▸ **Work instruction**: All of the data below is to be written out again exactly.

▸ **Stored records**:
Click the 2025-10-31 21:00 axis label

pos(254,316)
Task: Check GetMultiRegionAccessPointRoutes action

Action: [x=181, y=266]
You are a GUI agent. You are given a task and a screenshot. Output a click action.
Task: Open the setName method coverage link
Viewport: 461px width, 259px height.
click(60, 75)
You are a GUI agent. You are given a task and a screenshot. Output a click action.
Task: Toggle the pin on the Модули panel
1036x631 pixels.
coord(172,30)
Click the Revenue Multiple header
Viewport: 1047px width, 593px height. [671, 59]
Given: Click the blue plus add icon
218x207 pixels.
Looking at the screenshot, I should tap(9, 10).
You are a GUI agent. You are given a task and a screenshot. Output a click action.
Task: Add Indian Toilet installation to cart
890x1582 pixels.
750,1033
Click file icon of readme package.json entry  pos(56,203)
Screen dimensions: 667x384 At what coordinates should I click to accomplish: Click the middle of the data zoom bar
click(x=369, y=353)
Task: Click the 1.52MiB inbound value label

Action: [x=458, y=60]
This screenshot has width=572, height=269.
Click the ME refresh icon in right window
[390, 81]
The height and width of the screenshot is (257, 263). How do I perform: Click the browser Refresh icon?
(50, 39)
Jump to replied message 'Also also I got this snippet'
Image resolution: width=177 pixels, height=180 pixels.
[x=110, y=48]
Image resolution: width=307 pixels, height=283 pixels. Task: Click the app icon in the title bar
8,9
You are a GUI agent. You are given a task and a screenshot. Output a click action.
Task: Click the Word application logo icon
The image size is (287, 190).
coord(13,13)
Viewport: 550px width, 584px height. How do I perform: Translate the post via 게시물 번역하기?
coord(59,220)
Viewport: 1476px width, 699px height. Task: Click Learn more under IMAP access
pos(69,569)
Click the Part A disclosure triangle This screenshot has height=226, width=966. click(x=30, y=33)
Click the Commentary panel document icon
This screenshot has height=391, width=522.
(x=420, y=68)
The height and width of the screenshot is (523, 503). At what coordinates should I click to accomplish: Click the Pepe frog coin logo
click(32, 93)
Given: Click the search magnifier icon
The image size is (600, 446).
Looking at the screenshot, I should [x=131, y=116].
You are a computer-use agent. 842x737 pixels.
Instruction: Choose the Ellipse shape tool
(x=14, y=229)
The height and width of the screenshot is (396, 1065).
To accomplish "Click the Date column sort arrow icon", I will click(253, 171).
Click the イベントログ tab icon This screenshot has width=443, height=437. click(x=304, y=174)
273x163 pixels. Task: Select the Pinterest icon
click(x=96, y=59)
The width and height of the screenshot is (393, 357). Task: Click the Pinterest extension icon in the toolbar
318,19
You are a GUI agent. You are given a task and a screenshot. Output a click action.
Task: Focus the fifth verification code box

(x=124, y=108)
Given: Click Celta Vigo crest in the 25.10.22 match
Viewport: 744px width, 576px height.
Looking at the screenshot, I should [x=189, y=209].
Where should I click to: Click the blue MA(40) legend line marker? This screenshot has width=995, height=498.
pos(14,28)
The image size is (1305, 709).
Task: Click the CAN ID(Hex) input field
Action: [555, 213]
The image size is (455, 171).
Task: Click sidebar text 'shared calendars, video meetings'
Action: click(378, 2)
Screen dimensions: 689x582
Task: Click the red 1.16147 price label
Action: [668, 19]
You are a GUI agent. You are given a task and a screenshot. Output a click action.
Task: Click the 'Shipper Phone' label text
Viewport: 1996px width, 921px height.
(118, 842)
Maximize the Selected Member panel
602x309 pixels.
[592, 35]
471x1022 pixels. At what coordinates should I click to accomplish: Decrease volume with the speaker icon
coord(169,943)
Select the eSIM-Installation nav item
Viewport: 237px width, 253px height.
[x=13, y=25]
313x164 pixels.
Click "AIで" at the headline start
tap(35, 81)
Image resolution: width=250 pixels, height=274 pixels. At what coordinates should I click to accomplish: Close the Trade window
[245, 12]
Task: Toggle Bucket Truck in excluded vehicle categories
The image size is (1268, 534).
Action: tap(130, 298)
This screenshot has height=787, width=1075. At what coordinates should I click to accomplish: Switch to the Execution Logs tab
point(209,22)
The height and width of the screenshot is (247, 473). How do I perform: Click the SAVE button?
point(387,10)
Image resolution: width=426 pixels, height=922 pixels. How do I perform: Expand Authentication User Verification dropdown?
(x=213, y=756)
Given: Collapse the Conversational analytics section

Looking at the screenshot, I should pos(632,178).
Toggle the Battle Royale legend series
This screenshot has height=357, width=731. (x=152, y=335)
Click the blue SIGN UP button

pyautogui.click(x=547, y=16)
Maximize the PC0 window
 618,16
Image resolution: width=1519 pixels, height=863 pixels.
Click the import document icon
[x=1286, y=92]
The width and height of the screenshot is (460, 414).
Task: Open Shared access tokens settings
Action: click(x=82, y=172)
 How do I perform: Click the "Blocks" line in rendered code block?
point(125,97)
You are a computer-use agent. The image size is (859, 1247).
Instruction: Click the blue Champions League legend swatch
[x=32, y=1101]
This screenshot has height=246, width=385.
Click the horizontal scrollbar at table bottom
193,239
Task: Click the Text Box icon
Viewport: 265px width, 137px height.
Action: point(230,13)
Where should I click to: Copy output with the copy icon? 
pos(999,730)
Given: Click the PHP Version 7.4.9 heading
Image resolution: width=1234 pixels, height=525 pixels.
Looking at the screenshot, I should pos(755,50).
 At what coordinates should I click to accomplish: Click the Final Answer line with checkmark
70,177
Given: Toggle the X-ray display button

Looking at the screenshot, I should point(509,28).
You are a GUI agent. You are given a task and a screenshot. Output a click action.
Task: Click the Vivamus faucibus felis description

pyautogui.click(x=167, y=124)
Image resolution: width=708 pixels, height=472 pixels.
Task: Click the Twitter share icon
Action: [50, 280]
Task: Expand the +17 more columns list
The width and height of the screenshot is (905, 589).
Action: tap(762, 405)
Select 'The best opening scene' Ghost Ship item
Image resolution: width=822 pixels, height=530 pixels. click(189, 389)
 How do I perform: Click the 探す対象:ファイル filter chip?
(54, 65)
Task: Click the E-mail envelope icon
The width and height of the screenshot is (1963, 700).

▸ **Response**:
Click the 2025-10-31 21:00 axis label

pos(254,316)
Task: Check GetMultiRegionAccessPointRoutes action

Action: [x=181, y=266]
You are a GUI agent. You are given a task and a screenshot. Output a click action.
Task: Open the setName method coverage link
Viewport: 461px width, 259px height.
click(60, 75)
You are a GUI agent. You are given a task and a screenshot. Output a click action.
Task: Toggle the pin on the Модули panel
1036x631 pixels.
coord(172,30)
Click the Revenue Multiple header
Viewport: 1047px width, 593px height. [671, 59]
Given: Click the blue plus add icon
218x207 pixels.
Looking at the screenshot, I should tap(9, 10).
You are a GUI agent. You are given a task and a screenshot. Output a click action.
Task: Add Indian Toilet installation to cart
890x1582 pixels.
750,1033
Click file icon of readme package.json entry  pos(56,203)
Screen dimensions: 667x384 At what coordinates should I click to accomplish: Click the middle of the data zoom bar
click(x=369, y=353)
Task: Click the 1.52MiB inbound value label

Action: [x=458, y=60]
This screenshot has width=572, height=269.
Click the ME refresh icon in right window
[390, 81]
The height and width of the screenshot is (257, 263). How do I perform: Click the browser Refresh icon?
(50, 39)
Jump to replied message 'Also also I got this snippet'
Image resolution: width=177 pixels, height=180 pixels.
[x=110, y=48]
Image resolution: width=307 pixels, height=283 pixels. Task: Click the app icon in the title bar
8,9
You are a GUI agent. You are given a task and a screenshot. Output a click action.
Task: Click the Word application logo icon
The image size is (287, 190).
coord(13,13)
Viewport: 550px width, 584px height. How do I perform: Translate the post via 게시물 번역하기?
coord(59,220)
Viewport: 1476px width, 699px height. Task: Click Learn more under IMAP access
pos(69,569)
Click the Part A disclosure triangle This screenshot has height=226, width=966. click(x=30, y=33)
Click the Commentary panel document icon
This screenshot has height=391, width=522.
(x=420, y=68)
The height and width of the screenshot is (523, 503). At what coordinates should I click to accomplish: Click the Pepe frog coin logo
click(32, 93)
Given: Click the search magnifier icon
The image size is (600, 446).
Looking at the screenshot, I should [x=131, y=116].
You are a computer-use agent. 842x737 pixels.
Instruction: Choose the Ellipse shape tool
(x=14, y=229)
The height and width of the screenshot is (396, 1065).
To accomplish "Click the Date column sort arrow icon", I will click(253, 171).
Click the イベントログ tab icon This screenshot has width=443, height=437. click(x=304, y=174)
273x163 pixels. Task: Select the Pinterest icon
click(x=96, y=59)
The width and height of the screenshot is (393, 357). Task: Click the Pinterest extension icon in the toolbar
318,19
You are a GUI agent. You are given a task and a screenshot. Output a click action.
Task: Focus the fifth verification code box

(x=124, y=108)
Given: Click Celta Vigo crest in the 25.10.22 match
Viewport: 744px width, 576px height.
Looking at the screenshot, I should [x=189, y=209].
Where should I click to: Click the blue MA(40) legend line marker? This screenshot has width=995, height=498.
pos(14,28)
The image size is (1305, 709).
Task: Click the CAN ID(Hex) input field
Action: [555, 213]
The image size is (455, 171).
Task: Click sidebar text 'shared calendars, video meetings'
Action: click(378, 2)
Screen dimensions: 689x582
Task: Click the red 1.16147 price label
Action: [668, 19]
You are a GUI agent. You are given a task and a screenshot. Output a click action.
Task: Click the 'Shipper Phone' label text
Viewport: 1996px width, 921px height.
(118, 842)
Maximize the Selected Member panel
602x309 pixels.
[592, 35]
471x1022 pixels. At what coordinates should I click to accomplish: Decrease volume with the speaker icon
coord(169,943)
Select the eSIM-Installation nav item
Viewport: 237px width, 253px height.
[x=13, y=25]
313x164 pixels.
Click "AIで" at the headline start
tap(35, 81)
Image resolution: width=250 pixels, height=274 pixels. At what coordinates should I click to accomplish: Close the Trade window
[245, 12]
Task: Toggle Bucket Truck in excluded vehicle categories
The image size is (1268, 534).
Action: tap(130, 298)
This screenshot has height=787, width=1075. At what coordinates should I click to accomplish: Switch to the Execution Logs tab
point(209,22)
The height and width of the screenshot is (247, 473). How do I perform: Click the SAVE button?
point(387,10)
Image resolution: width=426 pixels, height=922 pixels. How do I perform: Expand Authentication User Verification dropdown?
(x=213, y=756)
Given: Collapse the Conversational analytics section

Looking at the screenshot, I should pos(632,178).
Toggle the Battle Royale legend series
This screenshot has height=357, width=731. (x=152, y=335)
Click the blue SIGN UP button

pyautogui.click(x=547, y=16)
Maximize the PC0 window
 618,16
Image resolution: width=1519 pixels, height=863 pixels.
Click the import document icon
[x=1286, y=92]
The width and height of the screenshot is (460, 414).
Task: Open Shared access tokens settings
Action: click(x=82, y=172)
 How do I perform: Click the "Blocks" line in rendered code block?
point(125,97)
You are a computer-use agent. The image size is (859, 1247).
Instruction: Click the blue Champions League legend swatch
[x=32, y=1101]
This screenshot has height=246, width=385.
Click the horizontal scrollbar at table bottom
193,239
Task: Click the Text Box icon
Viewport: 265px width, 137px height.
Action: point(230,13)
Where should I click to: Copy output with the copy icon? 
pos(999,730)
Given: Click the PHP Version 7.4.9 heading
Image resolution: width=1234 pixels, height=525 pixels.
Looking at the screenshot, I should pos(755,50).
 At what coordinates should I click to accomplish: Click the Final Answer line with checkmark
70,177
Given: Toggle the X-ray display button

Looking at the screenshot, I should point(509,28).
You are a GUI agent. You are given a task and a screenshot. Output a click action.
Task: Click the Vivamus faucibus felis description

pyautogui.click(x=167, y=124)
Image resolution: width=708 pixels, height=472 pixels.
Task: Click the Twitter share icon
Action: [50, 280]
Task: Expand the +17 more columns list
The width and height of the screenshot is (905, 589).
Action: tap(762, 405)
Select 'The best opening scene' Ghost Ship item
Image resolution: width=822 pixels, height=530 pixels. click(189, 389)
 How do I perform: Click the 探す対象:ファイル filter chip?
(54, 65)
Task: Click the E-mail envelope icon
The width and height of the screenshot is (1963, 700).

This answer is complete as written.